The Work! intervals should be carried out between 80% and 95% of the individual maximum heart rate. Aim for 55% to 70% max. heart rate during Recovery.

Training at higher intensities requires experience. Approach the intervals cautiously until you feel confident with the course of action.

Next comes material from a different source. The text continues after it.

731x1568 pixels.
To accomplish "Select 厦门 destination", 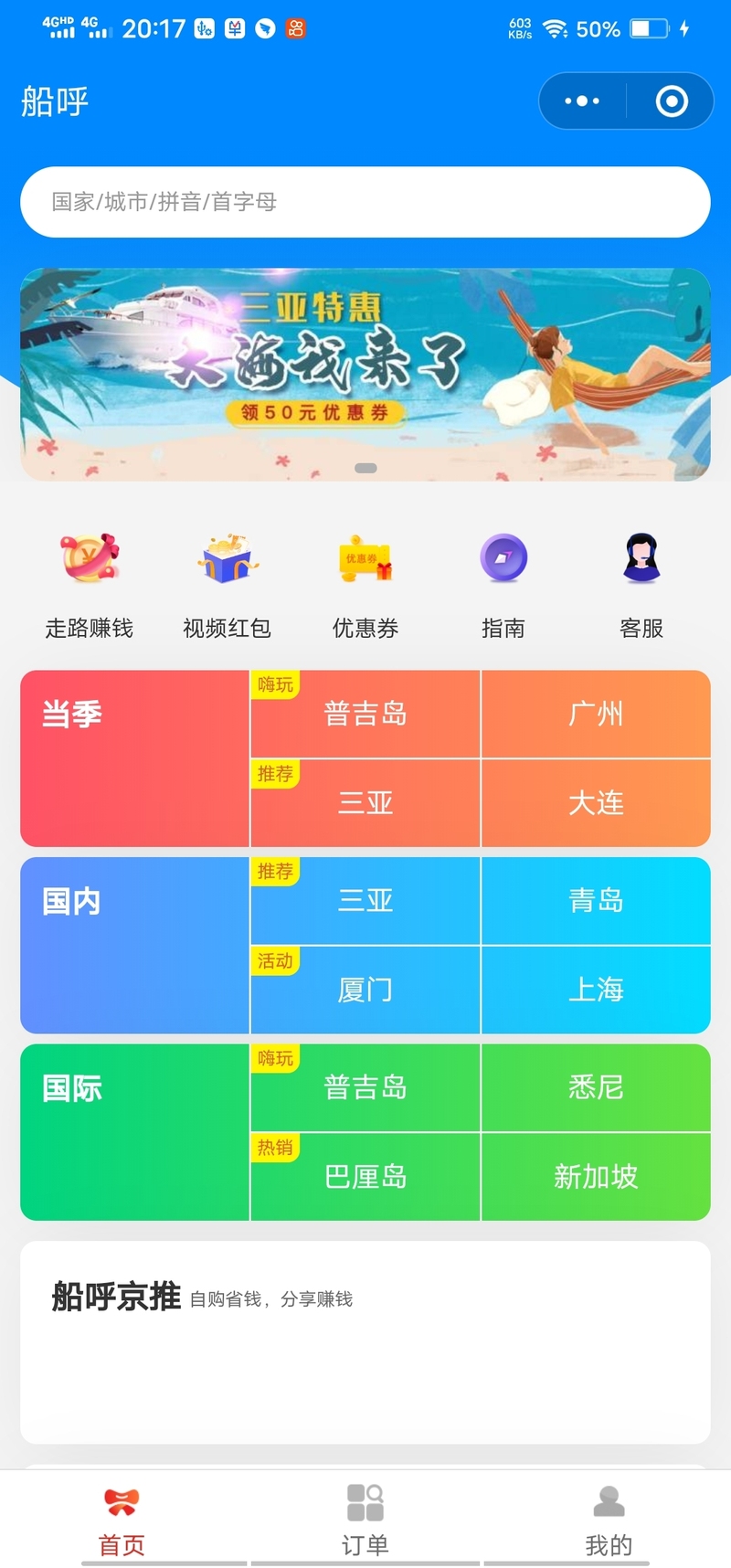I will [366, 990].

You can find more detailed information on high-intensity decreasing interval training (HIDIT) in this a related scientific study by Vaccari/Giovanelli/Lazzer:
https://link.springer.com/content/pdf/10.1007/s00421-020-04463-w.pdf

Benefits for this workout design:
- HIDIT has the advantage of quickly stimulating oxygen uptake at the beginning.
- Time at 90% VO2peak can be significantly longer in HIDIT, compared to a steady short interval design.
- Time to exhaustion is comparable between methods.
- Fewer speed or resistance changes on the workout equipment.
- Can be done at lower % of VO2max to build up blood lactate (capillary) tolerance for HIIT newcomers.

Chapters:
0:00 5 Minutes Warm-Up
5:16 3 Minutes Work! - Interval 1/6
8:21 3 Minutes Recovery
11:21 2:30 Minutes Work! - Interval 2/6
13:51 2:30 Minutes Recovery
16:21 2 Minutes Work! - Interval 3/6
18:21 2 Minutes Recovery
20:21 90 Seconds Work! - Interval 4/6
21:49 90 Seconds Recovery
23:21 60 Seconds Work! - Interval 5/6
24:21 60 Seconds Recovery
25:21 45 Seconds Work! - Interval 6/6
26:21 5 Minutes Cool-Down

Thanks for watching, and stay healthy!